IMITAÇÃO
DE CRISTO – TOMAS DE KEMPIS
LIVRO
QUARTO
CAPÍTULO
20
Da
confissão da própria fraqueza, e das misérias desta vida
1. A alma: Confesso contra mim mesmo minha
maldade (Sl 31,5), confesso, Senhor, minha fraqueza. Muitas vezes a menor coisa
basta para me abater e entristecer. Proponho agir valorosamente, mas assim que
me sobrevém uma pequena tentação, vejo-me em grandes apuros. Às vezes é de uma
coisa mesquinha que me vem grave aflição. E quando me julgo algum tanto seguro,
vejo-me, não raro, vencido por um sopro, quando menos o penso.

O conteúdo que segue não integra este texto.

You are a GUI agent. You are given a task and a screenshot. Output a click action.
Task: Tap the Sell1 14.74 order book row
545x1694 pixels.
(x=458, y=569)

2. Olhai, pois, Senhor, para esta minha baixeza
e fragilidade, que conheceis perfeitamente. Compadecei-vos de mim e tirai-me da
lama, para que não fique atolado (Sl 68,18) e arruinado para sempre. É isto que
a miúdo me atormenta e confunde em vossa presença: o ser eu tão inclinado a
cair, e tão fraco a resistir às
paixões. E embora não me levem
ao pleno consentimento, muito me molestam e afligem seus assaltos, e muito me
enfastia o viver sempre nesta peleja. Nisto conheço minha fraqueza, que mais depressa
me vem do que se vão essas abomináveis fantasias da imaginação.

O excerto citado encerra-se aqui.